Where Does My Recycling Go?
Have you ever wondered what happens to your recyclables after you place them in the recycling container? Well, there are a number of steps that have to take place in order to turn your old soda can into a new soda can.
1. You Recycle
Every time you place an item in the recycling bin, you are helping to keep valuable commodities out of the landfill, while also conserving natural resources used to make new products. Be sure to recycle everything you can using the University's easy single-stream system. Single-stream recycling means you can put all recyclables (e.g., paper, cardboard, plastic containers, metal containers) all in one bin, no sorting necessary.
2. UI Custodial Staff Collects Recyclables
University of Iowa custodians empty recyclables from communal containers and take the materials to the exterior recycling dumpster or cart to await collection.
3. Waste Management Hauls Recyclables
Waste Management has a fleet of trucks that drive around campus collecting all of the recyclables that have been placed in the exterior recycling dumpsters and carts. Once a truck is full, it takes the recyclables to a Materials Recovery Facility (MRF) in Cedar Rapids.
4. Everything Gets Sorted
Once at the MRF, a combination of automated machinery and manual laborers sort through the mixed recyclables and separate materials into different categories. Non-recyclable items (aka, contaminants), are removed during the sorting process, however, they can cause problems at the MRF, so it's important to minimize contamination by recycling right.
The recyclables are dumped as a mixture onto the tipping floor and fed onto an inclined conveyor belt. As the materials proceed, ferrous metals such as soup cans are pulled out by a magnet. Aluminum is non-ferrous but does react to the electrical charge of a spinning magnet called an eddy current. When the aluminum comes into contact with the eddy current, the aluminum literally jumps off the conveyor belt into a collection bin!
Paper, cardboard, and plastic drop onto a separate conveyor for further separation. Line workers pull paper and cardboard off of the conveyor and toss them down shutes inot separate collection bins. Then, plastics are either separated manually by resin type (which is indicated by the number inside the recycling arrows) or by special machinery.
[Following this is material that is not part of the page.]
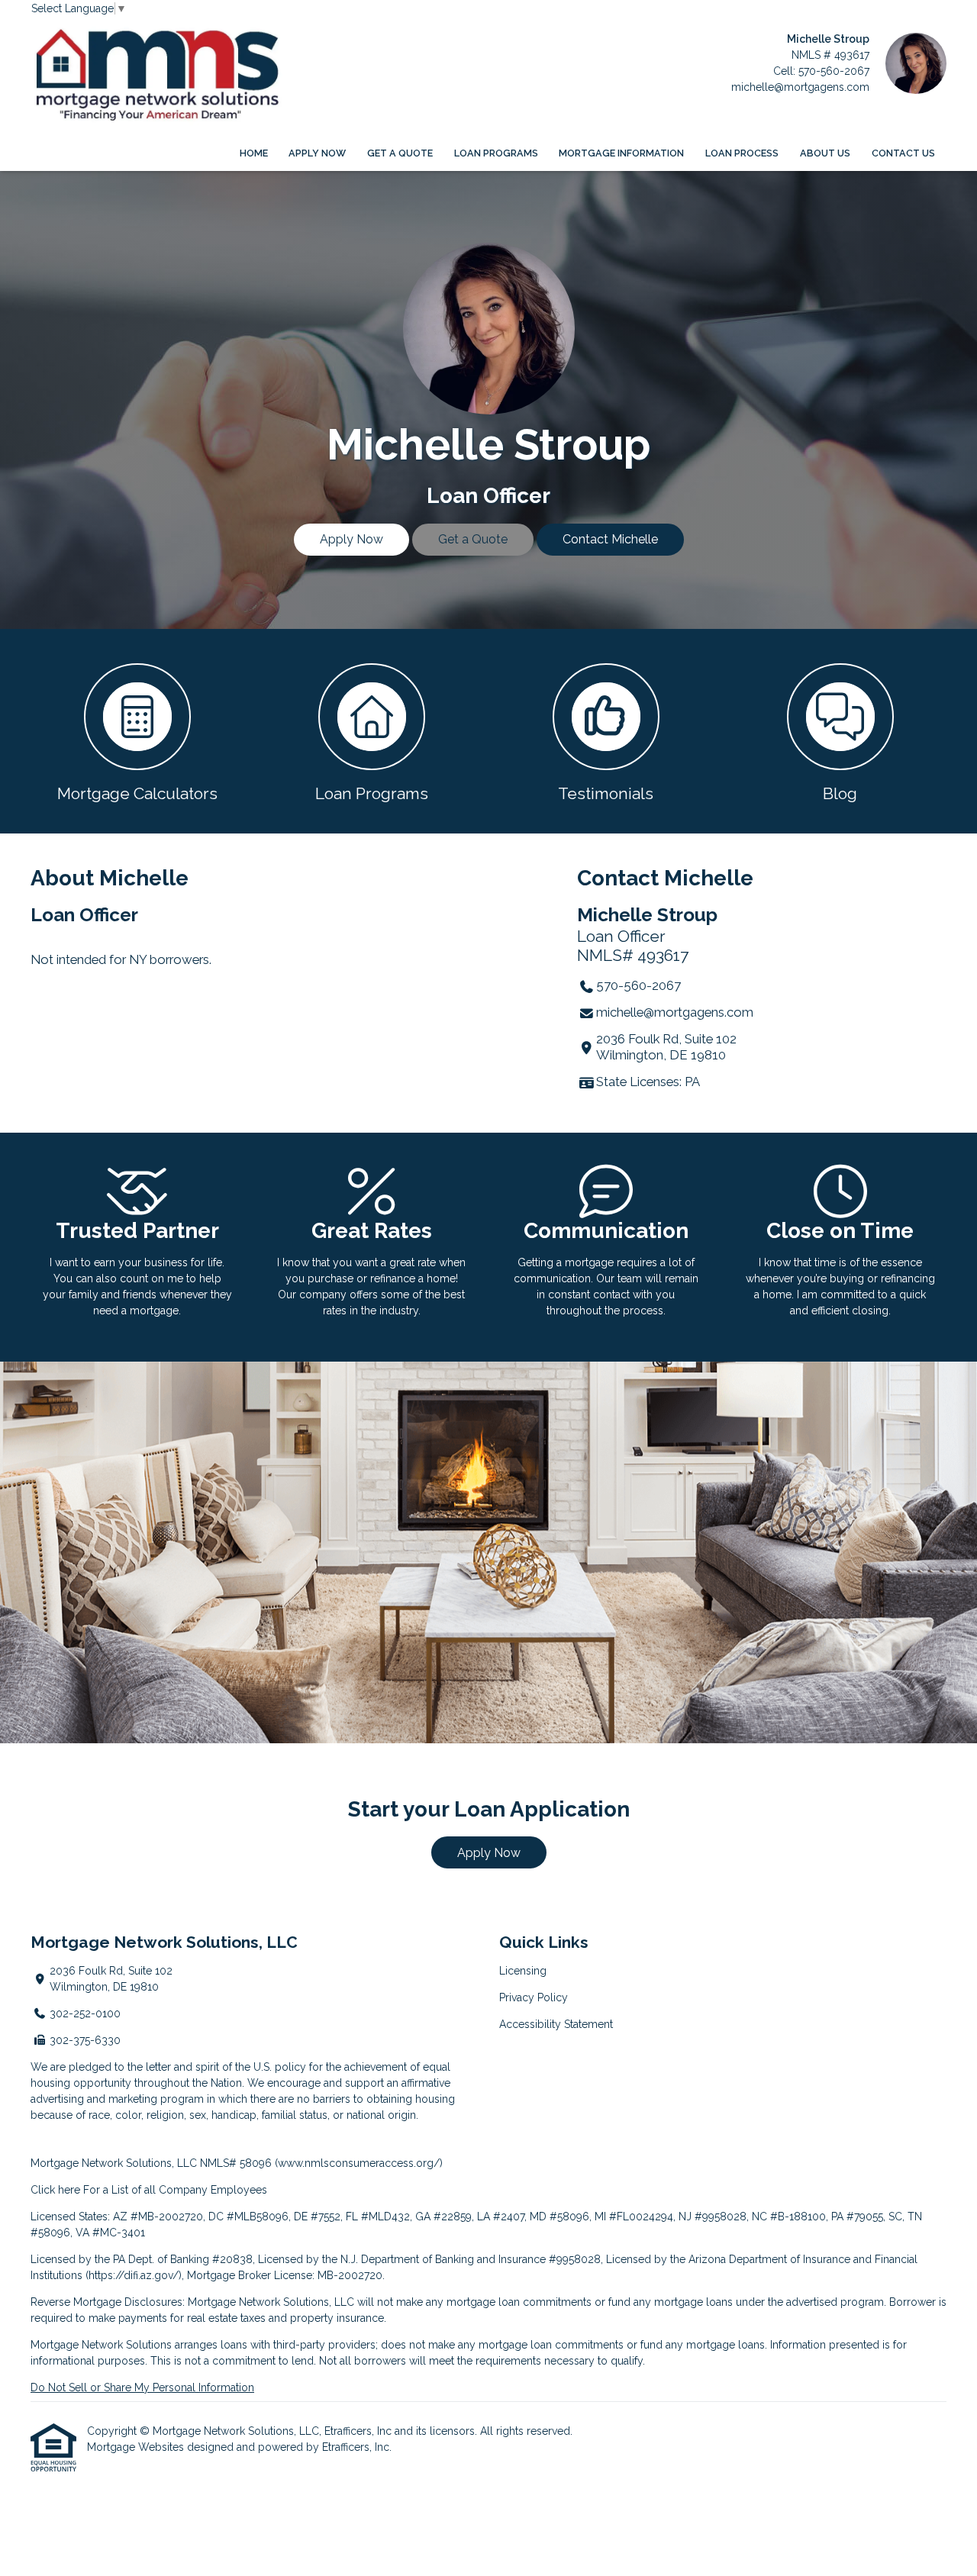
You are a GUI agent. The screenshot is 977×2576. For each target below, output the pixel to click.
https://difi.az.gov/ (134, 2275)
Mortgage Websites (137, 2447)
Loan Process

Once separated, the materials are baled (or loaded into a large container) and sent on to be reprocessed into new products.
5. Manufacturers Buy Recyclables And Turn Them Into New Products
Many businesses manufacture new products from recycled materials and they rely on you to provide the recyclables that keep their plants running. Each type of material is processed differently based on its unique characteristics. For example, plastic is shredded, cleaned, and shaped into pellets that are remelted into a variety of new plastic products. Aluminum and steel are shredded, cleaned, and melted into new aluminum and steel products. Paper and cardboard are recycled by mixing them with water to create a pulp slurry in a giant blender called a pulper. The pulp mix passes through cleaning equipment to remove any contaminants. Next, the pulp goes through an ink removal process and then is spread out over large screens and dried to become new paper and cardboard.
6. Consumers Buy Recycled Products
The final step is buying products made from post-consumer recycled materials. When you buy post-consumer recycled products, you create a demand for those products and strengthen the markets for the items you put in your recycling bin. After all, if no one buys recycled products, there's not reason to recycle in the first place.